Probe Library: scripts/diag.ts

DiagResult interface

export interface DiagResult {
ok: boolean;
label: string;
detail?: string;
latency_ms?: number;
raw?: unknown;
}

Probes

ProbeEndpointWhat it checks
probeHealthGET /api/healthHTTP 200, valid JSON, services.database.statusdown, no gzip corruption
probeDbSmokeGET /api/health/db-smokeHTTP 200, valid JSON { ok: true }, db_name === 'bloqr-backend', latency reported
probeMetricsGET /api/metricsHTTP 200, valid JSON, response time < 5s
probeAuthProvidersGET /api/auth/providersHTTP 200, valid JSON, completes without Worker-hang
probeCompileSmokePOST /api/compilePosts a minimal compile payload, expects 200 or 422 (not 5xx/hang)
probeResponseEncodingGET /api/health with Accept-Encoding: identityDetects if body starts with gzip magic bytes \x1f\x8b

Key design decisions

  • Every probe uses AbortController with a timeout — no probe can hang indefinitely.
  • probeResponseEncoding reads as ArrayBuffer and inspects the first two bytes for gzip magic (0x1f 0x8b). This is the most reliable way to detect the compress() bug because Content-Encoding headers can be stripped by Cloudflare’s edge before they reach the observing client.
  • No TTY dependencydiag.ts can be imported in CI workers, GitHub Actions steps, and other non-interactive environments.
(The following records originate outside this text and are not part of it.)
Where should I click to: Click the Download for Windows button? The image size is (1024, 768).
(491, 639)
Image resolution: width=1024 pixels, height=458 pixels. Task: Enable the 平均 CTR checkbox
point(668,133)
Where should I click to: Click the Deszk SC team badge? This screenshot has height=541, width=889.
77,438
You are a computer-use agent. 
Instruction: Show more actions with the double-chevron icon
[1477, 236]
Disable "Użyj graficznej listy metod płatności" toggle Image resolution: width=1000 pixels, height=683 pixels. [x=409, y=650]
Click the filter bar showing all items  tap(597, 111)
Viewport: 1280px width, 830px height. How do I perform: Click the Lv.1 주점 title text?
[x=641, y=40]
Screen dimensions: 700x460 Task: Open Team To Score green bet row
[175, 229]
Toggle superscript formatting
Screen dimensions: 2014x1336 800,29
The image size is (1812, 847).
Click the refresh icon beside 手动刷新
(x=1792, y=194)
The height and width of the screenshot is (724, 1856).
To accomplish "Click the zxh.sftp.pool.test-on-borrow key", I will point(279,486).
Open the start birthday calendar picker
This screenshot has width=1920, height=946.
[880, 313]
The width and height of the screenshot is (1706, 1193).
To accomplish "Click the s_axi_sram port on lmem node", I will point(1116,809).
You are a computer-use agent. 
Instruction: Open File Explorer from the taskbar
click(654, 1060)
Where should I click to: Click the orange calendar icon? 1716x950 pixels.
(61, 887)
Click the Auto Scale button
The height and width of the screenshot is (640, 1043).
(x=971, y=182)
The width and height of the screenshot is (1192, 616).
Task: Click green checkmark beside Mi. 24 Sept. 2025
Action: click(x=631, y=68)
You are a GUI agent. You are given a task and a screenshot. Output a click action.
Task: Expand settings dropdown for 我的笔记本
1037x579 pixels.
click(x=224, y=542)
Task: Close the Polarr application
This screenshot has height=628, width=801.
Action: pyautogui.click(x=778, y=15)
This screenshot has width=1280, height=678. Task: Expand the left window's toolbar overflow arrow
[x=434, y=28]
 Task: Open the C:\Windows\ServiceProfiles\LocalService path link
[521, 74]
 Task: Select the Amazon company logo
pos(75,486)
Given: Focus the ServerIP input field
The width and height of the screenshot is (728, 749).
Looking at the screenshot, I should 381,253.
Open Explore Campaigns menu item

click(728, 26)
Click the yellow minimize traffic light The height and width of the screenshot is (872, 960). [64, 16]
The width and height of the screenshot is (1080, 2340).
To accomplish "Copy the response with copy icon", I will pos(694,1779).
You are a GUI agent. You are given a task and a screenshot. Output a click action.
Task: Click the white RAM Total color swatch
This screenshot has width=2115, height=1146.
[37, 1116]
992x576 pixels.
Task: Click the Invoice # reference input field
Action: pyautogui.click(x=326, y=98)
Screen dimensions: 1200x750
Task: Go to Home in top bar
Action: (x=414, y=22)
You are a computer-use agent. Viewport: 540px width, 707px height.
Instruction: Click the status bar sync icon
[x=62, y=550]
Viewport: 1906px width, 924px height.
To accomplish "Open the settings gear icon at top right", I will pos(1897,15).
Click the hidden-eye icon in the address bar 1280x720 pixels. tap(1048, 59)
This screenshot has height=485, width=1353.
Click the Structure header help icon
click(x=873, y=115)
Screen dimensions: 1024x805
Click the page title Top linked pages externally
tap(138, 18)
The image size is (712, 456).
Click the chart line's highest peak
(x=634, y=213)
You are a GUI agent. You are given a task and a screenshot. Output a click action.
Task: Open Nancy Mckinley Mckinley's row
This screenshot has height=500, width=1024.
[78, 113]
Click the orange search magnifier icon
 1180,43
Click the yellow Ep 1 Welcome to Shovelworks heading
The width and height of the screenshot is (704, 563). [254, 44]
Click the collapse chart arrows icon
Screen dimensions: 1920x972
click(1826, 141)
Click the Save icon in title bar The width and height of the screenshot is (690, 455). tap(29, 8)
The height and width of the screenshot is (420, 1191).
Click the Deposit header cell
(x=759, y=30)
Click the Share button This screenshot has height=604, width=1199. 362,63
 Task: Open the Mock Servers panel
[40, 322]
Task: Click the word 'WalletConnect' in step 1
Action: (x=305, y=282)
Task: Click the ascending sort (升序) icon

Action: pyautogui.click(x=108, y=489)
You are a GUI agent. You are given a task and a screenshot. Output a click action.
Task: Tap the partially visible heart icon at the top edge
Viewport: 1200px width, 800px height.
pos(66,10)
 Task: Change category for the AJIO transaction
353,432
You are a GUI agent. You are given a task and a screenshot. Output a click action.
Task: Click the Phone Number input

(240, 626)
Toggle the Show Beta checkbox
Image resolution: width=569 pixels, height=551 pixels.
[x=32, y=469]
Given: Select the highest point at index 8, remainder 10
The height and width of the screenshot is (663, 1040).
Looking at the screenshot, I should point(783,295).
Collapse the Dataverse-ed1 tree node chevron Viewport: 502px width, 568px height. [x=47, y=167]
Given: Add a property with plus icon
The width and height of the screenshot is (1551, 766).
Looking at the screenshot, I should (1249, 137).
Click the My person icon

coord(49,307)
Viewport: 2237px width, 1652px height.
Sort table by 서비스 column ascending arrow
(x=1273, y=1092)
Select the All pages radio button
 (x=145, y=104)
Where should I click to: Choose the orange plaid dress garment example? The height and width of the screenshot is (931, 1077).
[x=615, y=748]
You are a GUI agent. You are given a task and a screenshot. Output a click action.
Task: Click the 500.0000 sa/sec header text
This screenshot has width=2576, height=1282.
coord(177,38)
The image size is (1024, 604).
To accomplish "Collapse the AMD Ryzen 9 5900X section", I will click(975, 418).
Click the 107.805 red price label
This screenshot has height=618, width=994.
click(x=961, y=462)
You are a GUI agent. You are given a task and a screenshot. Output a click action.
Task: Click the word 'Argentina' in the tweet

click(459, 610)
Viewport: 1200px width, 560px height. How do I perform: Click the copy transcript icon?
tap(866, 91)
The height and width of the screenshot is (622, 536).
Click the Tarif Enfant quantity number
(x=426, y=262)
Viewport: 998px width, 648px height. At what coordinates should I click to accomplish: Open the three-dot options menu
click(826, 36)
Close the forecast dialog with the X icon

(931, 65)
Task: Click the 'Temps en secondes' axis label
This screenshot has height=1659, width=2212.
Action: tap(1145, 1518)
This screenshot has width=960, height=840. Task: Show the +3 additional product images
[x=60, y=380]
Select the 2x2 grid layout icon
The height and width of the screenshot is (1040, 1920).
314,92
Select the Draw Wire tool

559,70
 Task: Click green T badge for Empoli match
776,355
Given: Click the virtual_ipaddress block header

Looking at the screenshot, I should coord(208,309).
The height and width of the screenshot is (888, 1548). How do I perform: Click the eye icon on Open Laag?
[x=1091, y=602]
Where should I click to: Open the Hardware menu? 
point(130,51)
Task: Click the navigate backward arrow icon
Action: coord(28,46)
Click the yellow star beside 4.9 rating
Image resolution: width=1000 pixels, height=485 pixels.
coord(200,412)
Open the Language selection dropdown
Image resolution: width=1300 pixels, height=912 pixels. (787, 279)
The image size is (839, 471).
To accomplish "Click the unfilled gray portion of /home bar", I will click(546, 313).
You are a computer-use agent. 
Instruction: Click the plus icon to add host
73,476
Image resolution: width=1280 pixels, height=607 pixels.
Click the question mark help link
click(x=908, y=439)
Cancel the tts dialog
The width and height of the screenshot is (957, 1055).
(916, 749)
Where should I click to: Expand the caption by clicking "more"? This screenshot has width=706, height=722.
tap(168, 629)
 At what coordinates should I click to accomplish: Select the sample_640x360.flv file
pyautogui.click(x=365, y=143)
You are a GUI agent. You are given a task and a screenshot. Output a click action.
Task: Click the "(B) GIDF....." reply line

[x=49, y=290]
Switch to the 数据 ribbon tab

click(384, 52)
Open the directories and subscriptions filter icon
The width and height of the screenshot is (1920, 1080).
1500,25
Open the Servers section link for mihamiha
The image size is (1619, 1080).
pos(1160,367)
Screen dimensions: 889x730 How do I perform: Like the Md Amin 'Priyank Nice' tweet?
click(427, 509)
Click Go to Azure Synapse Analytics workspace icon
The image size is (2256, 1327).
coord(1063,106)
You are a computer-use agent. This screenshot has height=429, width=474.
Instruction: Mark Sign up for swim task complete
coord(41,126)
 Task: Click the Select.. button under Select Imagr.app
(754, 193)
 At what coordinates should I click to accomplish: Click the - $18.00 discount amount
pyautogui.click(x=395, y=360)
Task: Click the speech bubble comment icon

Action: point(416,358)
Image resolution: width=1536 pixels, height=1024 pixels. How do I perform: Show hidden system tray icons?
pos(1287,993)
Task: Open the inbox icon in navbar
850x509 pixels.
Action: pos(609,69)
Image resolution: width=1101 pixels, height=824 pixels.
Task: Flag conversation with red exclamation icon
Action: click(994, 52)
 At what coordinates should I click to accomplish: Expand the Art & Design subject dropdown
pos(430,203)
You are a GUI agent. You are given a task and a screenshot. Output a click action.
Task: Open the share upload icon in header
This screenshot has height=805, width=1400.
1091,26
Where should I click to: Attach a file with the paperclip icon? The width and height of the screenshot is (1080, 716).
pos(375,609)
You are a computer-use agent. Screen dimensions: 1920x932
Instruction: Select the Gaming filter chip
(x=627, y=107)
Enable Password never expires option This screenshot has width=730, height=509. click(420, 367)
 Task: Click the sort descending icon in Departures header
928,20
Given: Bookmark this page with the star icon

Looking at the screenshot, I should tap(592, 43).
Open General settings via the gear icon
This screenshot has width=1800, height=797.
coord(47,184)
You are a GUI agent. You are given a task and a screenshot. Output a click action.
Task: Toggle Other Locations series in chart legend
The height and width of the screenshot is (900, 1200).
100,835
CLI Harness: scripts/diag-cli.ts

Flags

FlagDefaultDescription
--urlhttps://bloqr-frontend.jk-com.workers.devBase URL to probe
--probeallComma-separated probe names, or all
--timeout15000Per-probe timeout in milliseconds
--cifalseNon-interactive CI mode
--helpPrint usage and exit

Interactive mode

📋 bloqr-backend diagnostic CLI
URL: https://bloqr-frontend.jk-com.workers.dev
Select a probe to run:
1. probeHealth
2. probeDbSmoke
3. probeMetrics
4. probeAuthProviders
5. probeCompileSmoke
6. probeResponseEncoding
7. Run all
8. Exit
Enter number:

After each run, a results table is printed and the menu loops.

CI mode output

┌───────────────────────────┬──────────┬────────────┬───────────────────────────────────────────────┐
│ Probe │ Status │ Latency │ Detail │
├───────────────────────────┼──────────┼────────────┼───────────────────────────────────────────────┤
│ probeHealth │ ✅ │ 342ms │ status=healthy db=bloqr-backend │
│ probeResponseEncoding │ ❌ │ 198ms │ GZIP corruption detected! │
└───────────────────────────┴──────────┴────────────┴───────────────────────────────────────────────┘
❌ 1 probe(s) failed:
• probeResponseEncoding: GZIP corruption detected! ...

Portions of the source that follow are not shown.